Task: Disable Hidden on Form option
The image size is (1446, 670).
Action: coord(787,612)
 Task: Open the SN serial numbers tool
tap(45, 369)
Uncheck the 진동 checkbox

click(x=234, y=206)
++++++++++
▶ Stated problem:
Reproduce every one of the records above line for line, with no changes.

▶ Written answer:
Task: Disable Hidden on Form option
The image size is (1446, 670).
Action: coord(787,612)
 Task: Open the SN serial numbers tool
tap(45, 369)
Uncheck the 진동 checkbox

click(x=234, y=206)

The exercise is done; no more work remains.